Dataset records
#####

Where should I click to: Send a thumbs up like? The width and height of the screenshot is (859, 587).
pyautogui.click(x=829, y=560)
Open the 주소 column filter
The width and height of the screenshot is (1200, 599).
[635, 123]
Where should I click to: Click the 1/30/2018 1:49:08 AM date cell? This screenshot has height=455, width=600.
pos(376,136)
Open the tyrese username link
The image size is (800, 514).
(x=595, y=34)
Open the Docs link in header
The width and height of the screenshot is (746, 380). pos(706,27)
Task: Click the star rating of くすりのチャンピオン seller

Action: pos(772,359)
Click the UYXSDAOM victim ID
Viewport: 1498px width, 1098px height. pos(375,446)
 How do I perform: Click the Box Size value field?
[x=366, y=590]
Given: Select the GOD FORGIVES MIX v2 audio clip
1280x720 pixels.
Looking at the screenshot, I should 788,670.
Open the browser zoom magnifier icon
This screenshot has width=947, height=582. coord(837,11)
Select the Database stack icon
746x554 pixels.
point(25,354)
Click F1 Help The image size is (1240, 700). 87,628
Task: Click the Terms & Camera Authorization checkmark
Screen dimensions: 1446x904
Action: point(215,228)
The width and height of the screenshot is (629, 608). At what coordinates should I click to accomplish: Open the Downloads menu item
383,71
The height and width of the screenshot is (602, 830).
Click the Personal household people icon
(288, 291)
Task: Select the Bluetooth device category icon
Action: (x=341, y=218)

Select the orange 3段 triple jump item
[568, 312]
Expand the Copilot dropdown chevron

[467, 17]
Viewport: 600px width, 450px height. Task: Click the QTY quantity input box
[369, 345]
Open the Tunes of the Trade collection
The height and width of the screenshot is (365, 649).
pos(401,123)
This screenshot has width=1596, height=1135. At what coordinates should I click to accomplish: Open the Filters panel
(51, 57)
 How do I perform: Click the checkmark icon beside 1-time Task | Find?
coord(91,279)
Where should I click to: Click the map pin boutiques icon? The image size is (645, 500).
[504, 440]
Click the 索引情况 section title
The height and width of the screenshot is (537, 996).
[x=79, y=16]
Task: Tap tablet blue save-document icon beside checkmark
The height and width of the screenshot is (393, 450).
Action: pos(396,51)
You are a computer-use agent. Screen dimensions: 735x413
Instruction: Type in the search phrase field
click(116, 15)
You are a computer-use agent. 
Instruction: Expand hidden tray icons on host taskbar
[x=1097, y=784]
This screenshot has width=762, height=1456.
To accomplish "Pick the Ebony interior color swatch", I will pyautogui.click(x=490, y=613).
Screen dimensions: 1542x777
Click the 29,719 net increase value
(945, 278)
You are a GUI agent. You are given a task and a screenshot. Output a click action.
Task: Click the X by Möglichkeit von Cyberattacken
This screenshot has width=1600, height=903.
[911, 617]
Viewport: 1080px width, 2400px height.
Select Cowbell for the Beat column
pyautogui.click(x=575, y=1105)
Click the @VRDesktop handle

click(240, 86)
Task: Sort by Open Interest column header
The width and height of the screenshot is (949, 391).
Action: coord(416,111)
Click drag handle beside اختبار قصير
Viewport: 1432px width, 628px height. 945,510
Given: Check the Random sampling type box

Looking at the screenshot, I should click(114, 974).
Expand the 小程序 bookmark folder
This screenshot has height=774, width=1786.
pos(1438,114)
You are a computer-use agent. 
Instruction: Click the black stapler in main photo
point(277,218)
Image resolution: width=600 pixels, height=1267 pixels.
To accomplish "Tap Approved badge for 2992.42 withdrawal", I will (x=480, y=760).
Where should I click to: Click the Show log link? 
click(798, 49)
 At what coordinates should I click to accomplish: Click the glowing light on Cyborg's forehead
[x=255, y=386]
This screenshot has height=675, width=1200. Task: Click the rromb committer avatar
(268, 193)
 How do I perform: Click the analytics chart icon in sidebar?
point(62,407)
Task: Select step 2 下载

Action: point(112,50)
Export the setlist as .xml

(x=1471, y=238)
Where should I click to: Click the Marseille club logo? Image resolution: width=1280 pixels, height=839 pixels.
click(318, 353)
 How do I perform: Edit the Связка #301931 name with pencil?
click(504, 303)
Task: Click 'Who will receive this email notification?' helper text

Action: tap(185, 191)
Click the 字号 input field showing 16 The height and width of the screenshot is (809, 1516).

#####

Exercise goal: Output the entries exactly. Leave nothing out.

Response to the exercise:
Where should I click to: Send a thumbs up like? The width and height of the screenshot is (859, 587).
pyautogui.click(x=829, y=560)
Open the 주소 column filter
The width and height of the screenshot is (1200, 599).
[635, 123]
Where should I click to: Click the 1/30/2018 1:49:08 AM date cell? This screenshot has height=455, width=600.
pos(376,136)
Open the tyrese username link
The image size is (800, 514).
(x=595, y=34)
Open the Docs link in header
The width and height of the screenshot is (746, 380). pos(706,27)
Task: Click the star rating of くすりのチャンピオン seller

Action: pos(772,359)
Click the UYXSDAOM victim ID
Viewport: 1498px width, 1098px height. pos(375,446)
 How do I perform: Click the Box Size value field?
[x=366, y=590]
Given: Select the GOD FORGIVES MIX v2 audio clip
1280x720 pixels.
Looking at the screenshot, I should 788,670.
Open the browser zoom magnifier icon
This screenshot has width=947, height=582. coord(837,11)
Select the Database stack icon
746x554 pixels.
point(25,354)
Click F1 Help The image size is (1240, 700). 87,628
Task: Click the Terms & Camera Authorization checkmark
Screen dimensions: 1446x904
Action: point(215,228)
The width and height of the screenshot is (629, 608). At what coordinates should I click to accomplish: Open the Downloads menu item
383,71
The height and width of the screenshot is (602, 830).
Click the Personal household people icon
(288, 291)
Task: Select the Bluetooth device category icon
Action: (x=341, y=218)

Select the orange 3段 triple jump item
[568, 312]
Expand the Copilot dropdown chevron

[467, 17]
Viewport: 600px width, 450px height. Task: Click the QTY quantity input box
[369, 345]
Open the Tunes of the Trade collection
The height and width of the screenshot is (365, 649).
pos(401,123)
This screenshot has width=1596, height=1135. At what coordinates should I click to accomplish: Open the Filters panel
(51, 57)
 How do I perform: Click the checkmark icon beside 1-time Task | Find?
coord(91,279)
Where should I click to: Click the map pin boutiques icon? The image size is (645, 500).
[504, 440]
Click the 索引情况 section title
The height and width of the screenshot is (537, 996).
[x=79, y=16]
Task: Tap tablet blue save-document icon beside checkmark
The height and width of the screenshot is (393, 450).
Action: pos(396,51)
You are a computer-use agent. Screen dimensions: 735x413
Instruction: Type in the search phrase field
click(116, 15)
You are a computer-use agent. 
Instruction: Expand hidden tray icons on host taskbar
[x=1097, y=784]
This screenshot has width=762, height=1456.
To accomplish "Pick the Ebony interior color swatch", I will pyautogui.click(x=490, y=613).
Screen dimensions: 1542x777
Click the 29,719 net increase value
(945, 278)
You are a GUI agent. You are given a task and a screenshot. Output a click action.
Task: Click the X by Möglichkeit von Cyberattacken
This screenshot has width=1600, height=903.
[911, 617]
Viewport: 1080px width, 2400px height.
Select Cowbell for the Beat column
pyautogui.click(x=575, y=1105)
Click the @VRDesktop handle

click(240, 86)
Task: Sort by Open Interest column header
The width and height of the screenshot is (949, 391).
Action: coord(416,111)
Click drag handle beside اختبار قصير
Viewport: 1432px width, 628px height. 945,510
Given: Check the Random sampling type box

Looking at the screenshot, I should click(114, 974).
Expand the 小程序 bookmark folder
This screenshot has height=774, width=1786.
pos(1438,114)
You are a computer-use agent. 
Instruction: Click the black stapler in main photo
point(277,218)
Image resolution: width=600 pixels, height=1267 pixels.
To accomplish "Tap Approved badge for 2992.42 withdrawal", I will (x=480, y=760).
Where should I click to: Click the Show log link? 
click(798, 49)
 At what coordinates should I click to accomplish: Click the glowing light on Cyborg's forehead
[x=255, y=386]
This screenshot has height=675, width=1200. Task: Click the rromb committer avatar
(268, 193)
 How do I perform: Click the analytics chart icon in sidebar?
point(62,407)
Task: Select step 2 下载

Action: point(112,50)
Export the setlist as .xml

(x=1471, y=238)
Where should I click to: Click the Marseille club logo? Image resolution: width=1280 pixels, height=839 pixels.
click(318, 353)
 How do I perform: Edit the Связка #301931 name with pencil?
click(504, 303)
Task: Click 'Who will receive this email notification?' helper text

Action: tap(185, 191)
Click the 字号 input field showing 16 The height and width of the screenshot is (809, 1516).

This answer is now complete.